━━ Texte retenu

Le projet du Gouvernement ne prévoit que la mesure cosmétique de mise en place d’un index séniors qui sera d’un effet négligeable s’il n’est pas accompagné de conditionnalités fortes pour les directions des entreprises, en particulier des plus grandes adeptes des plans de départs collectifs de leurs salariés séniors. Le gouvernement communique sur la baisse du chômage pour diminuer les droits à l’assurance chômage, ce qui va accroitre le sas de précarité de nombreux salariés avant leur départ en retraite. Mais sa communication ne porte que sur les demandeurs d’emploi de catégorie A (sans aucune activité dans la période récente) mais ignore à dessein les autres catégories de demandeurs d’emploi et le halo du chômage dont les données de l’INSEE montrent qui compte 2 millions de personnes. La CFE-CGC a fait 23 propositions pour l’emploi des séniors et promeut que les aides publiques aux entreprises soient notamment conditionnées au fait que leurs salariés séniors puissent conserver leur emploi jusqu’à l’atteinte de l’âge de départ en retraite.
Selon vous pourquoi le gouvernement refuse une négociation de fond sur l’emploi des seniors et les fins de carrière ? La réforme est-elle menée à l’envers ?
Oui, les sujets sont clairement abordés à l’envers. Les thèmes du travail, de l’emploi et d’un modèle d’entreprise responsable doivent être traités en premier et incluraient l’emploi des séniors. Mais les gouvernements depuis 2017 n’écoutent plus les organisations syndicales et sont devenus un porte-parole des positions des organisations d’employeurs, MEDEF en tête, qui défendent d’abord les intérêts des dirigeants d’entreprise plus que ceux des entreprises elles-mêmes.
Comment faire en sorte que les salariés et les cadres parviennent à réaliser une carrière professionnelle active complète ? Comment promouvoir l’employabilité des cadres après 50 ans ?
Il faut légiférer dans les sens décrits ci-dessus, le changement culturel visant à ne pas considérer les salariés que comme un coût n’étant pas pour demain chez la plupart des dirigeants d’entreprise. Les négociations salariales en cours qui génèrent de nombreux mouvements sociaux démontrent que dans de nombreuses grandes entreprises la rémunération des salariés est désormais une variable d’ajustement pour tenir la trajectoire future de résultats financiers publiée à l’avance. L’expérience acquise au cours de sa carrière est pourtant un réel facteur d’utilité et de compétitivité des entreprises, elle doit impérativement être reconnue et valorisée.

━━━━
━━ Matériel d'étude

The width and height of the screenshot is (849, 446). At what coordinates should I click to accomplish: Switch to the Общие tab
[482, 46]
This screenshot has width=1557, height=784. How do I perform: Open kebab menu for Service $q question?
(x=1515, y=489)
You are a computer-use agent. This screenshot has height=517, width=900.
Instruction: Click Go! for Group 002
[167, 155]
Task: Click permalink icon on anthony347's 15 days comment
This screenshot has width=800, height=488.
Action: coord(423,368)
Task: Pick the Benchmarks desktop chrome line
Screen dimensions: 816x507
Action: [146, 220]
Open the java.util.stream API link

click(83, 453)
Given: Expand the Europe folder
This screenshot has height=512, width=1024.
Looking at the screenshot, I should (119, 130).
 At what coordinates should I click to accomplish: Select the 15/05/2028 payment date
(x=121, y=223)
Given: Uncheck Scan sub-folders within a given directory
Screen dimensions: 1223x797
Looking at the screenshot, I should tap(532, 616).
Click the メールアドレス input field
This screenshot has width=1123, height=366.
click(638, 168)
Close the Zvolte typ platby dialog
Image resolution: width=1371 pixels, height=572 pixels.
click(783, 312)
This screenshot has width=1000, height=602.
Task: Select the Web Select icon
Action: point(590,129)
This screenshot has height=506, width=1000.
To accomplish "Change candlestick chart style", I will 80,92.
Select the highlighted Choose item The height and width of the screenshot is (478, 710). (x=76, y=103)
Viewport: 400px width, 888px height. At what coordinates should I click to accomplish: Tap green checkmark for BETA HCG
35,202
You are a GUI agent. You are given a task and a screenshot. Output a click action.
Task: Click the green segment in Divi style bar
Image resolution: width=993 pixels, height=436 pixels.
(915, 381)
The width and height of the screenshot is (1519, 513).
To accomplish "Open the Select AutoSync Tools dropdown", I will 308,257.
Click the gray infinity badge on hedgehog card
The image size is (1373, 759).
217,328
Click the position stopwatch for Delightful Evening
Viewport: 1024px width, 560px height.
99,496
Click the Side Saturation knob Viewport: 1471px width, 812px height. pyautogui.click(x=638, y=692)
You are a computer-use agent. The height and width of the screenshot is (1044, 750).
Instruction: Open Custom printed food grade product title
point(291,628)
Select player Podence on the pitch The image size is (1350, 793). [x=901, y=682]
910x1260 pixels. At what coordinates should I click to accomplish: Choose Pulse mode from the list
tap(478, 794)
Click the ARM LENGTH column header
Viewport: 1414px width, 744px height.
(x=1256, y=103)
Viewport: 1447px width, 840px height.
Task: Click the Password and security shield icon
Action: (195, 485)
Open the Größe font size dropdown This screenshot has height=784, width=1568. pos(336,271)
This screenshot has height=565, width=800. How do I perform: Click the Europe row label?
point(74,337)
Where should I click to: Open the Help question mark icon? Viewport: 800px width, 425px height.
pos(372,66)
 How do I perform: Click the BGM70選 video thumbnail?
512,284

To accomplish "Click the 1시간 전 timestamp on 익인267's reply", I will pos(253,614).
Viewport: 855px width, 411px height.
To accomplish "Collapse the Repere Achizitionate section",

━━━━

- Exercices à faire
**1)** Relevez toutes les organisations que le texte sur l'emploi des seniors désigne par un sigle.
**2)** D'après le texte sur l'emploi des seniors, combien de propositions la CFE-CGC a-t-elle faites pour l'emploi des séniors ?
**3)** Reprenez le texte sur l'emploi des seniors en le poursuivant après sa dernière phrase.
Les entrées sont tirées d'une source différente de celle du texte.

- Réponses par exercice
**1)** INSEE, CFE-CGC, MEDEF

**2)** La CFE-CGC a fait 23 propositions.

**3)**
Finalement, les organisations syndicales sont unies contre la réforme et ont lancé collectivement une pétition qui dépassera bientôt le million de signatures. Est-ce selon vous le signe d’un renouveau du paysage syndical et social ?
Oui, nos concitoyens ont compris très majoritairement que les syndicats de salariés étaient des défenseurs engagés de l’intérêt général de notre pays. Pour ce qui concerne la CFE-CGC, nous avons mis l’accent sur la pédagogie pour dénoncer les arguments bidon du gouvernement. A titre d’exemple, le gouvernement communique sur l’évolution à la baisse du ratio actifs/retraités comme étant le seul paramètre conditionnant la soutenabilité future de notre système de retraites. Cet argument est réducteur et ignore que les gains de productivité ont rétribué les actionnaires plutôt que de bénéficier à la rémunération des salariés. Notre pédagogie sur le rééquilibrage indispensable du partage de la valeur a porté ses fruits et augmente notre crédibilité auprès des salariés.
J’ai confiance que cette mobilisation unitaire et forte qui va se prolonger les 16 février et 7 mars aboutisse prochainement au rejet de l’article 7 du projet de loi sur l’augmentation des mesures d’âge de départ.